In realtà i valori di tempo sono diversi per cui si arriva vicino ai 30 diametri terrestri.

IL DIAMETRO DELLA TERRA

Dopo le stime della distanza della Luna in diametri terrestri, bisognava misurare la grandezza della Terra: ci riuscì Eratostene di Cirene (II-III sec. a.C.) con due osservazioni del Sole da Siene (a sud di Assuan) e da Alessandria d'Egitto.
A mezzogiorno del 21 giugno (solstizio d'estate) il Sole é allo Zenit a Siene ma non ad Alessandria, che è più a Nord: ad Alessandria l'angolo che il Sole fa con la verticale risulta di 7,2°.
Posto che i raggi solari arrivano paralleli su tutta la Terra una facile geometria (rette parallele tagliate da una trasversale) ci dice che 7,2° è anche la distanza angolare tra i due luoghi sulla circonferenza terrestre. Nota la distanza Siene-Alessandria (km 800, misurata a passi di cammello) la Circonferenza terrestre = 800 : 7,2 x 360 = Km 40.000, da cui il diametro terrestre di km 12.730.

Ma come faceva Eratostene a sapere quando era mezzogiorno? A mezzogiorno il Sole raggiunge la massima altezza della giornata e si trova esattamente a Sud. Piantando in terra un'asta verticale (usare il filo a piombo) e poi registrando in giorni diversi l'ombra più corta prodotta ogni giorno, si vede che tutti i segni indicano la stessa direzione: il Nord.
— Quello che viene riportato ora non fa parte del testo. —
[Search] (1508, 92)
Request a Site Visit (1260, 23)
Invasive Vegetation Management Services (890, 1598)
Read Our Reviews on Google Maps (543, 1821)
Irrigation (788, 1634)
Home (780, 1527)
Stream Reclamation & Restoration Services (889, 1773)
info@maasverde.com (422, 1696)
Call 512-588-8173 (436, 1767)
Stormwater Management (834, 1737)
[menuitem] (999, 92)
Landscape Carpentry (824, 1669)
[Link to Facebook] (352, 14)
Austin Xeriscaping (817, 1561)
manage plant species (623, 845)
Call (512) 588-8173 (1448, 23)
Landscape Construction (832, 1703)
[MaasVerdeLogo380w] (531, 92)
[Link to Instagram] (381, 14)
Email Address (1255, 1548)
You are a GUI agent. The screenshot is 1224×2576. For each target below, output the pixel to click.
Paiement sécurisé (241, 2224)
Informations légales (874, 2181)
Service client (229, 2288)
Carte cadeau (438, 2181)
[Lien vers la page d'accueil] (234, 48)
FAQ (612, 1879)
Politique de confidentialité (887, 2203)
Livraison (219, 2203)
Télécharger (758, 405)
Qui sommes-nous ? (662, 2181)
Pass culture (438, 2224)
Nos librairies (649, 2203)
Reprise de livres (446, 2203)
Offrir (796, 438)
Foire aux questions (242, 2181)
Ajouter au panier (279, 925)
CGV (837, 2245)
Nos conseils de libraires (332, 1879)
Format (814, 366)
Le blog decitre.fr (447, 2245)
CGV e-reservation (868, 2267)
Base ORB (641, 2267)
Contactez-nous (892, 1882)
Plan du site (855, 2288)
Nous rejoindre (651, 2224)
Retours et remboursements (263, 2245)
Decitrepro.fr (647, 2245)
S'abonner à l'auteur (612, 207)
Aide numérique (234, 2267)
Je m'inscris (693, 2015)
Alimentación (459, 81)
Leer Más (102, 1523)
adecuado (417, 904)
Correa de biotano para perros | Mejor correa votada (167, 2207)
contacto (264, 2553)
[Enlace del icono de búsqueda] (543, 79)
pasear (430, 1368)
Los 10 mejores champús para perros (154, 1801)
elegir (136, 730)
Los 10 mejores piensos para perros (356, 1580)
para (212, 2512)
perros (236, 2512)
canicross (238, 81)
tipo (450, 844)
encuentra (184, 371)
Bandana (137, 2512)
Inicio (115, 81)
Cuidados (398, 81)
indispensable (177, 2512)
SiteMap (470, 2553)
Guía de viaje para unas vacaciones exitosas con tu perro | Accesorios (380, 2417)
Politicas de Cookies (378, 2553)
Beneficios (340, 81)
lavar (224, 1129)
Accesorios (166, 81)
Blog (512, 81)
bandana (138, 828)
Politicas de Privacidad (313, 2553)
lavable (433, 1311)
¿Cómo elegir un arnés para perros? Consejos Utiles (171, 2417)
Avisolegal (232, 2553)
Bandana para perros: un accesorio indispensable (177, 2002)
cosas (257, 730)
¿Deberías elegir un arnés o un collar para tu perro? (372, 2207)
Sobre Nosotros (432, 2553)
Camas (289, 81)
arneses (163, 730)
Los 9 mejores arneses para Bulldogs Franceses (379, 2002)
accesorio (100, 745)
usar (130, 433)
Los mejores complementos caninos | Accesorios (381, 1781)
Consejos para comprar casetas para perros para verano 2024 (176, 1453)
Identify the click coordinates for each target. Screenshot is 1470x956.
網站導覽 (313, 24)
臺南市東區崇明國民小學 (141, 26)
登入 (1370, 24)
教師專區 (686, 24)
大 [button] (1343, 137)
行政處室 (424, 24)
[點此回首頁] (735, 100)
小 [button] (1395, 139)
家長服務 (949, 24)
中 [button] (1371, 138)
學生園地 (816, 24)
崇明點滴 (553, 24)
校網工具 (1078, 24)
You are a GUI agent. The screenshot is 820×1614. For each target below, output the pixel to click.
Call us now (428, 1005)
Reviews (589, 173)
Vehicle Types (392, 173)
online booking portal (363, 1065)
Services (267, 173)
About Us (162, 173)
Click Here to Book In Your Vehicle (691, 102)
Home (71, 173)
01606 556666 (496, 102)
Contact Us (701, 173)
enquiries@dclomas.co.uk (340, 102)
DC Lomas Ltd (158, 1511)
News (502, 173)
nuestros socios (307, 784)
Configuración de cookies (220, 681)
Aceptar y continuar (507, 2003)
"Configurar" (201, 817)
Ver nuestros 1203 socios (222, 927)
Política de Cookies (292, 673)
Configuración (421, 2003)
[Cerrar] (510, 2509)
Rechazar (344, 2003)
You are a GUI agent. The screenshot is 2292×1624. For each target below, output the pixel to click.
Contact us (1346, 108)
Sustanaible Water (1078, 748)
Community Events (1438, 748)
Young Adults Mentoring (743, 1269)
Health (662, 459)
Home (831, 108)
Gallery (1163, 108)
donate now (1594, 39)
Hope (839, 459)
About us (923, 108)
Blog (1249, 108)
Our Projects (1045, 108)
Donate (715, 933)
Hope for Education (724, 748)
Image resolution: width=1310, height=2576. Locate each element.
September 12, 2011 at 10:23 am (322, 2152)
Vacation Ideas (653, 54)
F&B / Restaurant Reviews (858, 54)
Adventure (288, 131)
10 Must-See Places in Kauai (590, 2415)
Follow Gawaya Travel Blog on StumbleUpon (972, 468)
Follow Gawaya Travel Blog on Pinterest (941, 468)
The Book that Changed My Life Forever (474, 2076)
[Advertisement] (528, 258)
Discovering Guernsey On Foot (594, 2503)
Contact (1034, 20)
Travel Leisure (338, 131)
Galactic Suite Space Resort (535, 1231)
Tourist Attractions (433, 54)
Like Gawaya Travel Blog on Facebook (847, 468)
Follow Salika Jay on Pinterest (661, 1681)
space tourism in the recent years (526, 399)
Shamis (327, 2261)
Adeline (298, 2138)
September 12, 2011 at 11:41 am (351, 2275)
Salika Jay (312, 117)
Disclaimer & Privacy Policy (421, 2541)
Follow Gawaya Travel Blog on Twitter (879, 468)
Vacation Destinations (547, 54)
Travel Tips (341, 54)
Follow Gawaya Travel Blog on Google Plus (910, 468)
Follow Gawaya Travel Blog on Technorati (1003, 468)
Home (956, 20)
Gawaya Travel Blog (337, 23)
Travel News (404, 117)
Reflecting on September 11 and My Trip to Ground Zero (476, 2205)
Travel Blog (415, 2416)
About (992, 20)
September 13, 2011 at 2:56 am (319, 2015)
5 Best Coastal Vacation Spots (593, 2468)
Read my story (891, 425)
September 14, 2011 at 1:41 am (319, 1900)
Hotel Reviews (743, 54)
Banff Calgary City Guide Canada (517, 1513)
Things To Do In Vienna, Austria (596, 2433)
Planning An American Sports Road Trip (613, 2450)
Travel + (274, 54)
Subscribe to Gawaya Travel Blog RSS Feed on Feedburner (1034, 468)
Che il Sole sia allo Zenit si può rilevare dal fatto che si riflette sul fondo di un pozzo perfettamente verticale.

IL CALCOLO DI IPPARCO

Nel 135 a.C. Ipparco di Nicea calcolò la distanza della Luna mediante osservazioni contemporanee da due luoghi diversi, un po' come Eratostene per il diametro della Terra ma non con lo stesso procedimento.
Infatti Eratostene "finse" che i raggi del Sole arrivassero paralleli su tutta la Terra: erano "quasi" paralleli, causando un piccolo errore. La Luna invece è molto più vicina del Sole (oggi sappiamo che la Luna dista 30 diametri terrestri e che il Sole è 400 volte più lontano, cioè 12.000 diametri terrestri), per cui supponendo paralleli i suoi raggi Ipparco avrebbe commesso un errore troppo grande. Se facciamo una sfera di un metro la dobbiamo mettere alla distanza di 12 Km per vederla come dal Sole si vedrebbe la Terra. Per la Luna la dobbiamo mettere soltanto a 30 metri; la sfera sarà ben visibile e se guardiamo il polo Nord dovremo spostare lo sguardo in basso per fissare il polo Sud: i raggi che congiungono l'occhio alla sfera sono molto lontani dall'essere paralleli.

Ipparco calcolò la distanza della Luna mediante osservazioni di un'eclisse di Sole effettuate ad Alessandria d'Egitto e in Ellesponto (i Dardanelli). Mentre dall'Ellesponto l'eclisse era totale da Alessandria era soltanto parziale: si poté stimare che restasse scoperto 1/5 del diametro solare: 0,10° pari a 6' d'arco.
Essendo nota la distanza tra l'Ellesponto e Alessandria (circa 1.100 km, vedi il calcolo delle distanze terrestri) il triangolo Luna-Ellesponto-Alessandria è definito e la distanza della Luna si calcola in 384.000 Km. A causa di inevitabili imprecisioni nelle misurazioni Ipparco ottenne per la Luna un valore sovrastimato di appena il 7%.
Provò anche a calcolare la distanza del Sole trovando però che la distanza doveva essere pari a 1.100 volte il raggio terrestre (in realtà è 23.500 volte) e concluse che il globo del Sole doveva essere almeno 5 volte più grande della Terra, affermazione comunque rivoluzionaria se si tiene conto che al Sole venivano attribuite le dimensioni del Peloponneso. Ora sappiamo che il Sole è troppo lontano per poterne misurare la distanza con questi metodi.

LE DIMENSIONI DELLA LUNA

Dopo aver calcolato la distanza della Luna, che in cielo appare larga mezzo grado, si può calcolare il suo diametro in km, sempre facendo ricorso al triangolo.